Since True/False corresponds to 1/0 in python, we can visualize the segments with a simple contour plot:

[20]:
fig, axs = plt.subplots(ncols=1, nrows=3, figsize=(12, 16), sharey=True)
plt.subplots_adjust(hspace=0.5)


for i, itime in enumerate([0, 20, 40]):

    # plot the 2D blob field in colors
    test_data.isel(time=itime).plot(ax=axs[i])

    # plot the mask outline
    mask.isel(time=itime).plot.contour(levels=[0.5], ax=axs[i], colors="k")

    # plot the detected feature as black cross
    f = features.sel(index=[itime])
    f.plot.scatter(
        x="projection_x_coordinate",
        y="projection_y_coordinate",
        ax=axs[i],
        color="black",
        marker="x",
    )

    axs[i].set_title(f"timeframe = {itime}")
../../_images/tutorials_Basics_Idealized-Case-1_Tracking-of-a-Test-Blob-in-2D_48_0.png

Keep in mind that the area of the resulting segments crucially depends on the defined thresholds.

5. Statistical Analysis

Blob Velocity / Motion Speed

Now different functions of tobacs analysis module can be used to calculate or plot properties of the tracks and the features. For example the velocity of the feature along the track can be calulated via:

[21]:
vel = tobac.analysis.calculate_velocity(track)

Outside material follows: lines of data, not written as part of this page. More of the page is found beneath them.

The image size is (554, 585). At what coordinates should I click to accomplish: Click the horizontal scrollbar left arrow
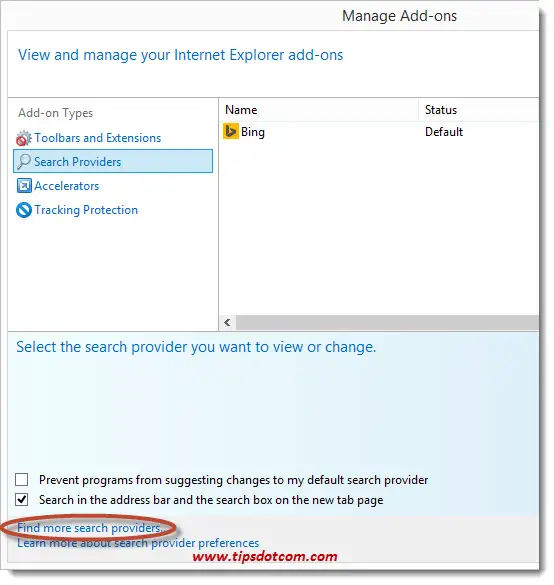point(227,322)

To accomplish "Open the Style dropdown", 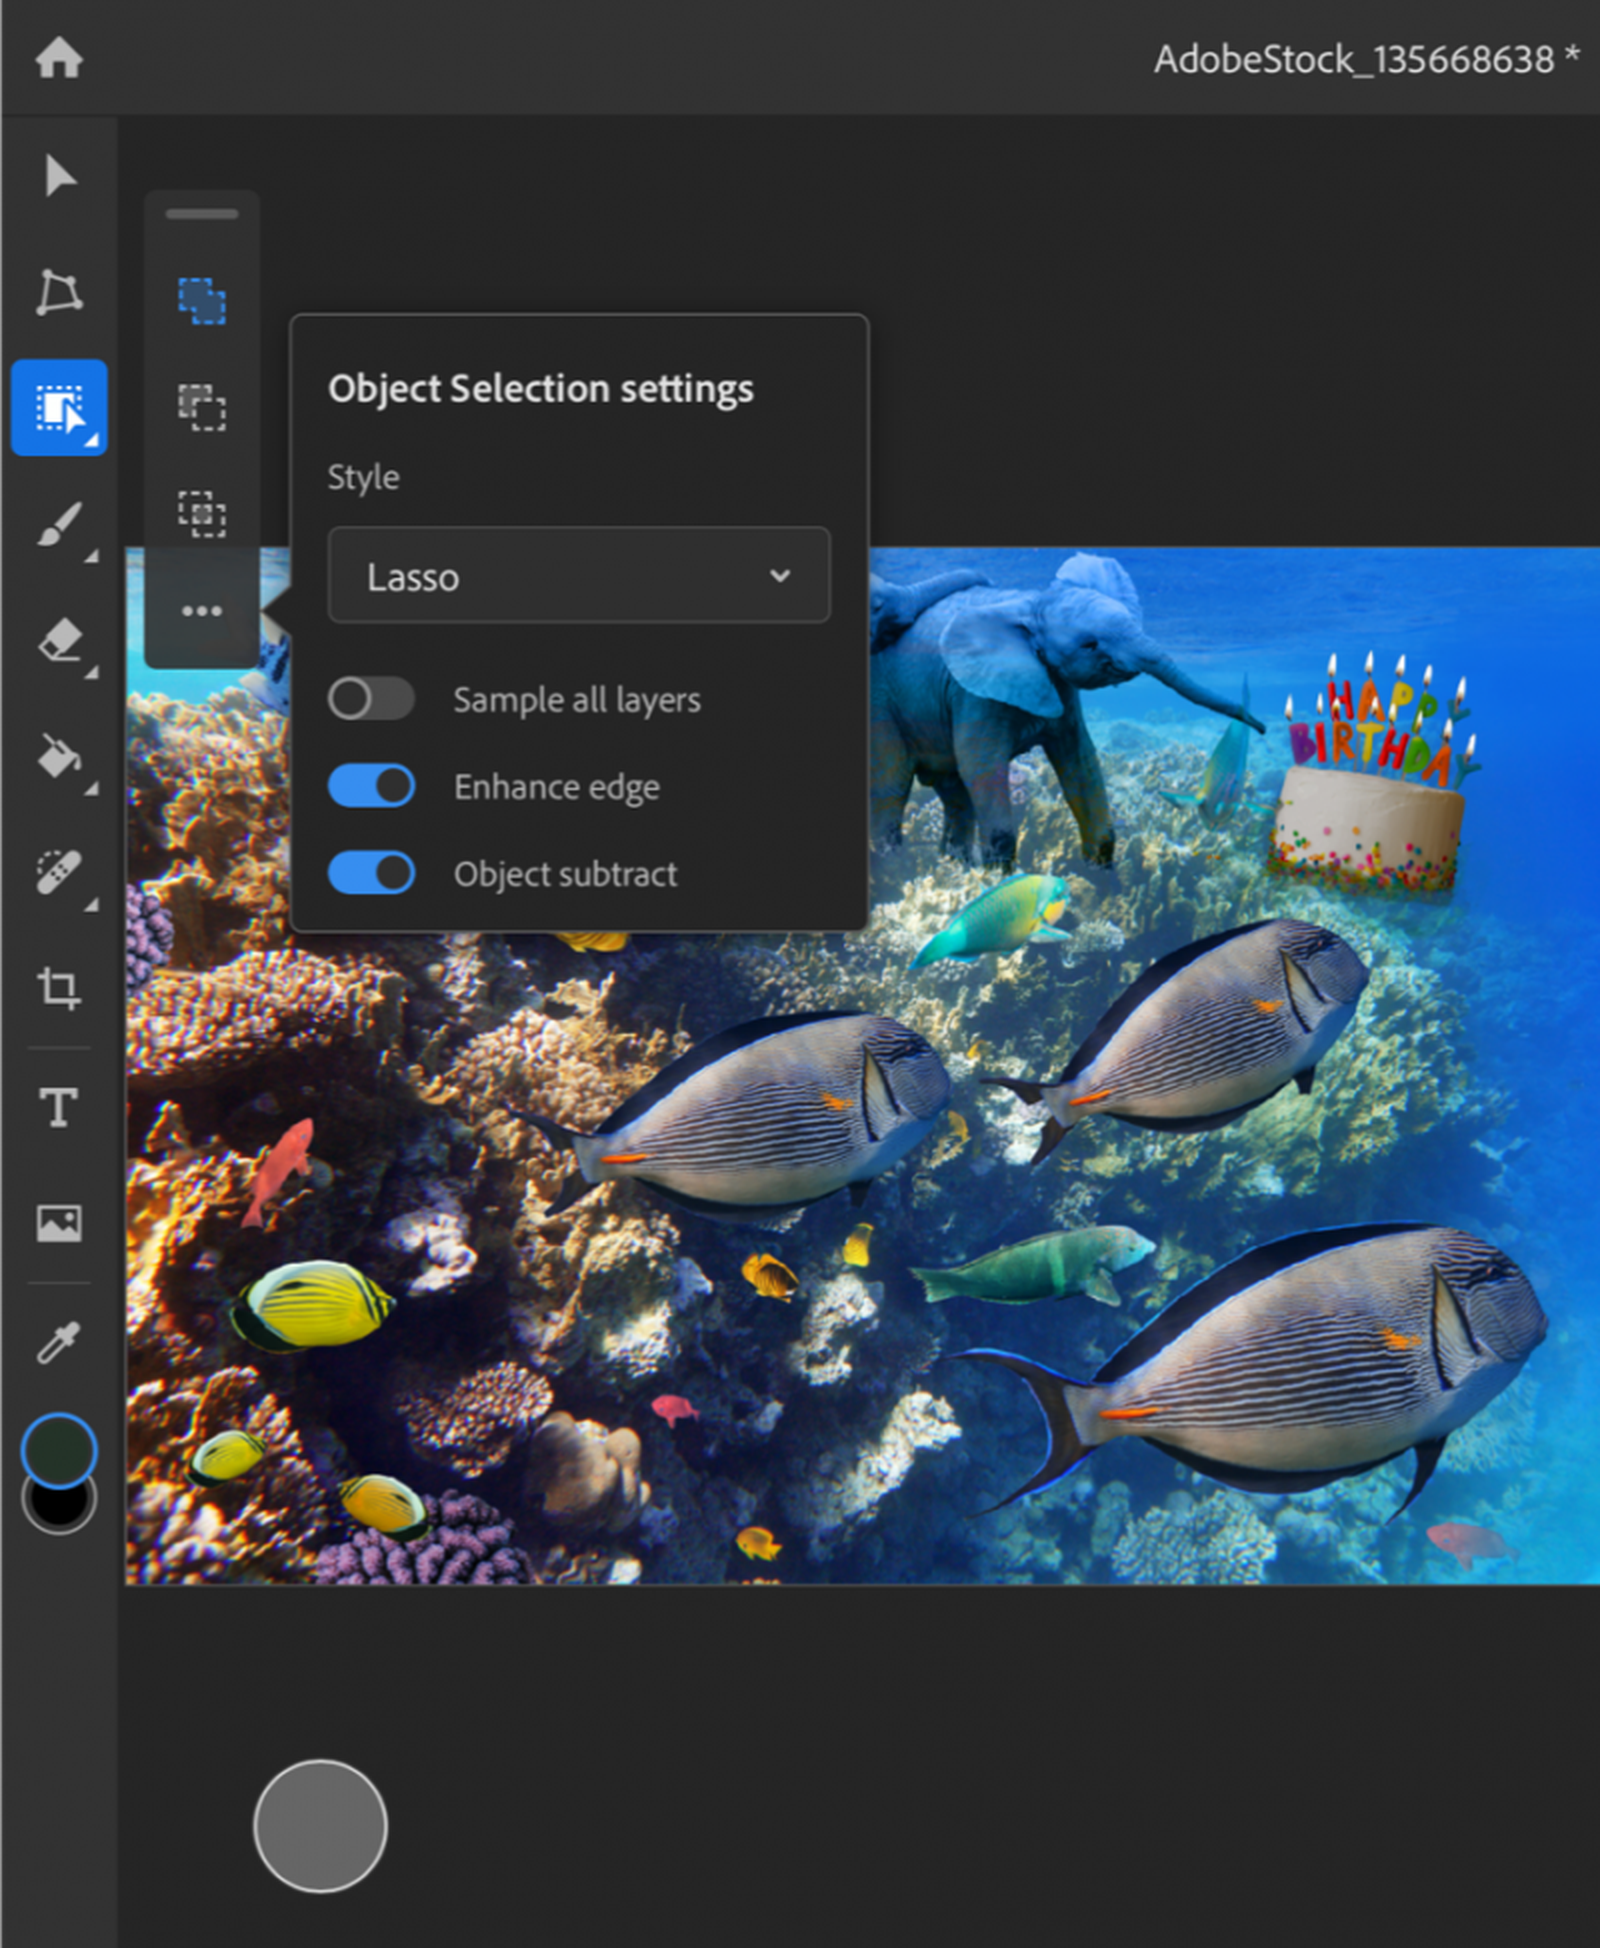I will (x=578, y=576).
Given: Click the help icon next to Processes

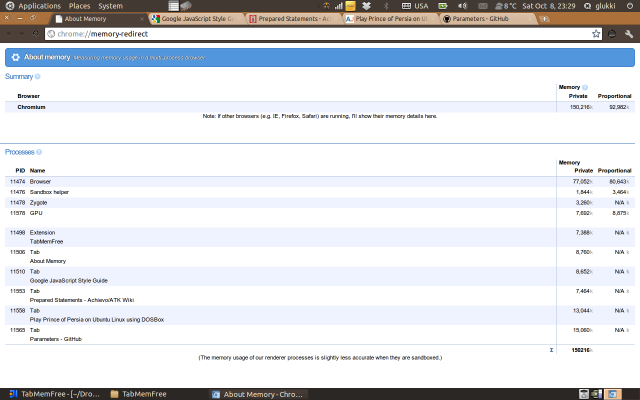Looking at the screenshot, I should point(40,152).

The expected velocity (hard-coded in the test function) is:

[22]:
expected_velocity = np.sqrt(30**2 + 14**2)

Plotting the velocity vs the timeframe will give us

[23]:
plt.figure(figsize=(10, 5))
plt.tight_layout()
plt.plot(vel["frame"], vel["v"])

plt.xlabel("timeframe")
plt.ylabel("velocity [m/s]")
plt.grid()

plt.axhline(expected_velocity, color="darkgreen", lw=5, alpha=0.5)
[23]:
<matplotlib.lines.Line2D at 0x7fe2abdd2890>
../../_images/tutorials_Basics_Idealized-Case-1_Tracking-of-a-Test-Blob-in-2D_57_1.png

We can also create an histogram of the detected velocities:

[24]:
hist, edges = tobac.analysis.velocity_histogram(
    track,
    bin_edges=np.arange(14, 43, 3),
)
[25]:
width = 0.9 * (edges[1] - edges[0])
center = (edges[:-1] + edges[1:]) / 2

plt.tight_layout()
plt.bar(center, hist, width=width)
plt.ylabel("count")
plt.xlabel("velocity [m/s]")

plt.axvline(expected_velocity, color="darkgreen", lw=5, alpha=0.5)
[25]:
<matplotlib.lines.Line2D at 0x7fe2abcf2e00>
../../_images/tutorials_Basics_Idealized-Case-1_Tracking-of-a-Test-Blob-in-2D_60_1.png

Area

The area of the features can also be calculated and plotted throughout time:

[26]:
area = tobac.analysis.calculate_area(features, mask)
[27]:
plt.figure(figsize=(10, 5))
plt.tight_layout()
plt.plot(area["frame"], area["area"])
plt.xlabel("timeframe")
plt.ylabel(r"area [$m^2$]")
plt.grid()
../../_images/tutorials_Basics_Idealized-Case-1_Tracking-of-a-Test-Blob-in-2D_63_0.png

Lifetime

Another interesting property for real data are the lifetimes of our features. Tobac can also produce a histogram of this:

[28]:
hist, bins, centers = tobac.analysis.lifetime_histogram(
    track, bin_edges=np.arange(0, 200, 20)
)
[29]:
plt.tight_layout()
plt.bar(centers, hist, width=width)
plt.ylabel("count")
plt.xlabel("lifetime")
plt.show()
../../_images/tutorials_Basics_Idealized-Case-1_Tracking-of-a-Test-Blob-in-2D_66_0.png

We can deduce, that our singular feature in the data has a lifetime of 50.